- AIM OF THE TASK
Continue the piece on coping with low winter moods, starting after its final sentence.

- TEXT PROVIDED
==========

Okay--when I think about it that way, maybe the way I feel is related to the changing seasons when we have less light. Perhaps if I'm honest I do experience a subtle loss of pleasure and energy and that's what I interpret as a case of 'I don't care'.

Yet I wouldn't go so far as to say I get feelings of worthlessness or that I experience an inability to concentrate...I'd just say 'I don't care'.


The way We Cope makes the Difference

If this sounds like you, what can you do about it?


Seek Perspective and Acceptance

Stop thinking life should be another way in winter and start accepting things as they are.

Put your 'pulling-inward' energy in perspective: Bears hibernate during the winter so why shouldn't we? In some ways this is just part of the natural ebb and flow of life--we are in a resting or gestating period where we allow our brains to work off-line as they quietly hum below the surface. 

By accepting the quietude of winter as the natural precursor to the brightness of spring we can create a lighter experience around this understated season.

Actively Participate in Tranquil Activities

Enjoy a nap covered with soft fleece blankets or take a leisurely Epson salt bath or warm shower to ease the cold.

Take a good book or journal out to a coffee shop to enjoy the hum of human conversation around you as you sit quietly in a warm, bright environment.

==========

- DATA SECTION
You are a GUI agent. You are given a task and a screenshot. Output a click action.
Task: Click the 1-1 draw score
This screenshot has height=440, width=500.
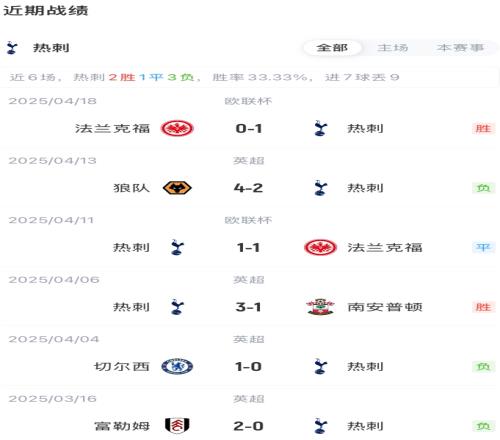coord(249,248)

==========

- OUTPUT OF THE EXERCISE
Find ways to create a sense of peace in the misty days.


Get Outside to Get More Light

Bundle up and get outside for a walk or engage in your favorite winter sport--skiing, ice skating or snowshoeing. Being energetic outside will pick up your mood even if it's foggy and grey. 

Keep Expectations Down

Yes, overcoming inertia can be a challenge when you're in the 'I don't care' mood. So keep your expectations down--make a plan to step outside for the walk or make a plan to drive with friends to the ski lodge. 

If after you step out you don't want to walk much, don't. If after you drive to the ski lodge you don't want to ski, enjoy a hot cocoa and book in the lodge. Don't force it--allow possibilities to emerge by taking the first step.

As the old Aesop's Fable said, 'gentleness can succeed where force will fail'. Instead of overwhelming yourself with what you should do to overcome the darkness, find ways to embrace these days to create a more soothing, tranquil tone that lets you replenish your energy before you head into Spring.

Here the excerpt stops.